Morgan Spurlock's "really great bad idea," as it would later be called, came to him after a gluttonous Thanksgiving meal. Jeans unbuttoned, stomach engorged with turkey—and eyeing a second helping—the 32-year-old playwright noticed on the television news that two teenage girls from New York City were suing McDonald's for allegedly making them fat.
"It was the dumbest thing I'd ever heard of," Spurlock recalls thinking. Until, that is, a McDonald's spokeswoman appeared on screen to deny any link between the chain's food and the girls' obesity, claiming that Big Macs, Chicken McNuggets and the rest of the gang were nutritious. "That was even crazier than the lawsuit," says Spurlock, now 37. "If it's so nutritious, I should be able to eat it every day."
Against the better judgment of three doctors and the pleading of Alexandra Jamieson, his vegan chef girlfriend (now his wife), he enlisted himself as experimental subject, eating only McDonald's fare, three meals a day, for 30 days. Super Size Me, the chronicle of his February 2003 "McOrgy," became the eighth-highest grossing documentary in movie history, and is widely regarded as encouraging the end of the fast food "super size" era.
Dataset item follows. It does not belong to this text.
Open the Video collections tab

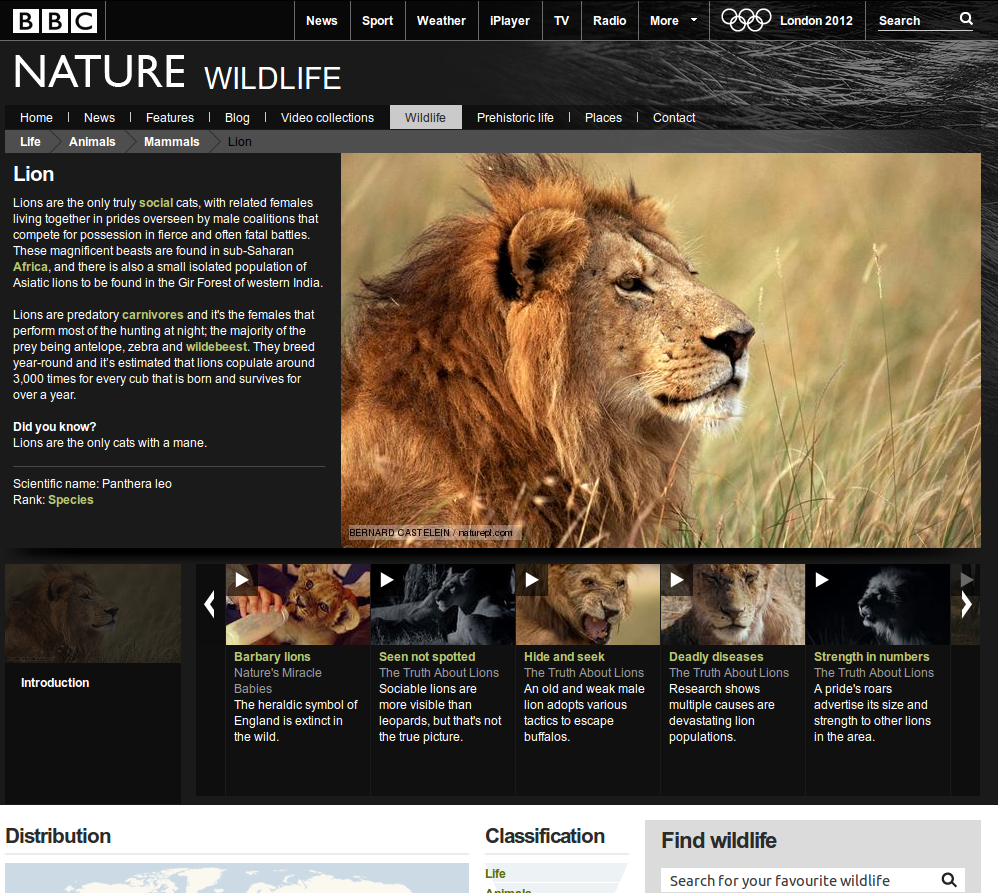click(327, 117)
Spurlock, who consumed about 5,500 calories per day (the recommended dietary allowance, or RDA, for adult men is 2,900 calories per day) to satisfy what could be viewed as his reckless curiosity, gained nearly 25 pounds (11 kilograms) in the process. (An increase in consumption of 3,500 calories will lead to an increase of one pound, or 0.45 kilograms.) His overall cholesterol levels shot up 70 points, from 159 to 229, by the third week, and he developed heart palpitations. His sex drive flat-lined, too. "I was a prick to be around," he says.
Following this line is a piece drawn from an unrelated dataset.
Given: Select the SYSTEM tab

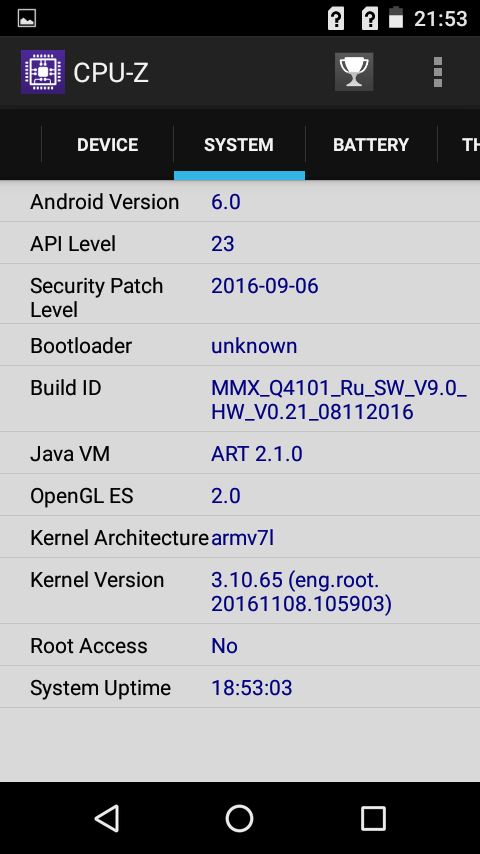Looking at the screenshot, I should click(x=239, y=144).
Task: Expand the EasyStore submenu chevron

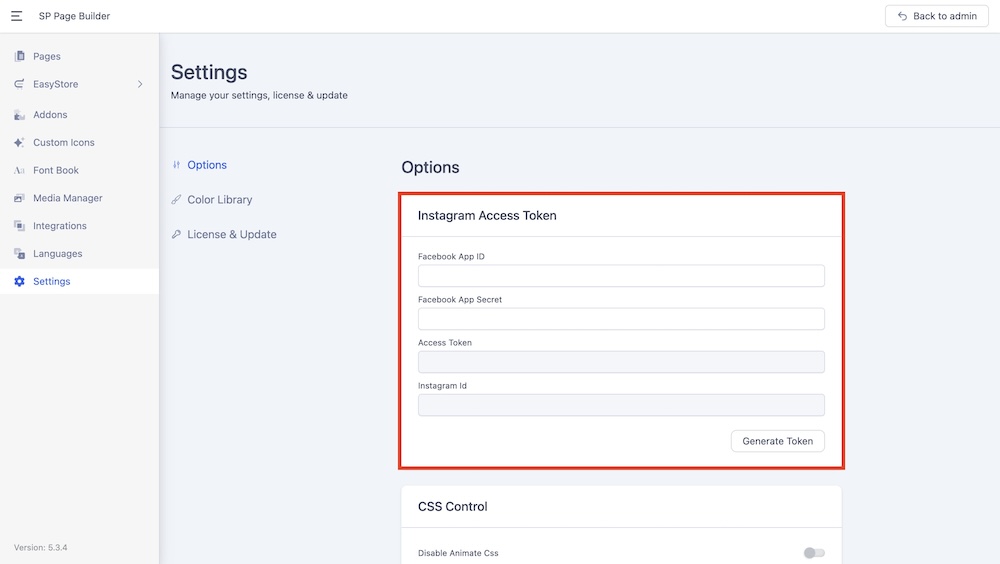Action: (x=140, y=85)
But what most alarmed his physicians was the damage to his liver, which became so engorged with fat that it could have been marketed as pâté. "I expected his triglycerides would increase temporarily, his blood pressure would go up, he'd feel miserable," said Dr. Daryl Isaacs, Spurlock's general practitioner. "I never expected an acutely fatty liver. By the third week he had the liver of a binge alcoholic." All three physicians ordered Spurlock to stop, but he nervously stuck it out.
The striking documentation of his health problems put fast food purveyors on high alert. "Food portions in America have increased in parallel with rates of obesity," Lisa Young, adjunct professor of nutrition at New York University, wrote in a recent study published in the Journal of Public Health Policy. Obesity in adults skyrocketed in the U.S. from 15 percent in 1980 to nearly 33 percent in 2004, according to the U.S. Centers for Disease Control, putting Americans at greater risk of heart disease, diabetes and cancer. Young says that the average daily U.S. food intake per person has increased up to 300 calories since the 1980s.
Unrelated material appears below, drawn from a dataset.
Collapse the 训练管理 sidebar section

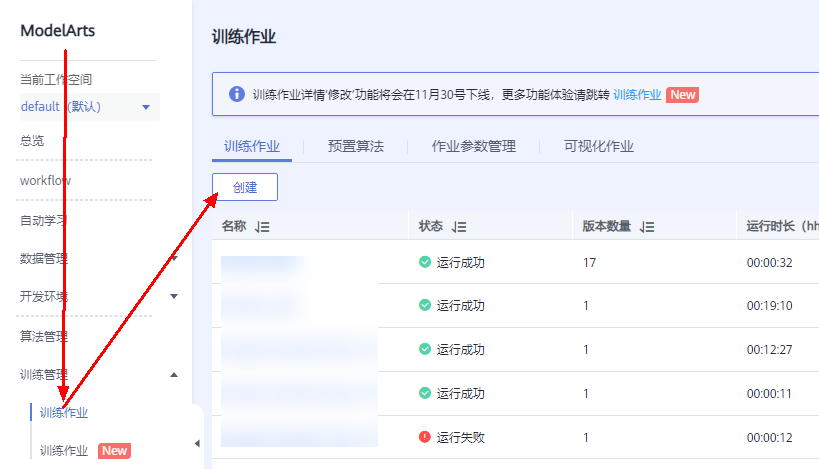(174, 375)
Within weeks of the movie's May 2004 debut at the Sundance Film Festival, McDonald's pulled Super Sizes from its menu, saying the move was designed to simplify diners' choices. "The only thing that got McDonald's to reduce its portions," Young tells Scientific American, "was the publicity of the movie."
Beyond its effect on commercial food portions, Spurlock's self-experiment brought attention to unusual obesity-related illnesses. Lisa Ganjhu, Spurlock's gastroenterologist, says the film increased public awareness of nonalcoholic steatohepatitis (NASH), a severe liver inflammation that is not due to alcohol but rather brought on by rapid weight gain; it is associated with insulin resistance and metabolic syndrome. Fredrik Nystrom, a professor of endocrinology and metabolism at Linköping University Hospital in Sweden, replicated Spurlock's experiment with 18 subjects, nearly all of whom experienced the same rapid liver damage, but recovered after they ended the fatty diet.
"I don't know about my contribution to science," says Spurlock—who admits that he has a lingering fondness for Big Macs—on a break from shooting his reality television series 30 Days (on FX, and now in its third season). "It's not like I had the courage to drink from a petri dish," he says. "Knowing how dangerous it was, I might not do it again. But because of the impact—that parents and teachers around the world are now caring about the contents of this food—of course I'd do it again."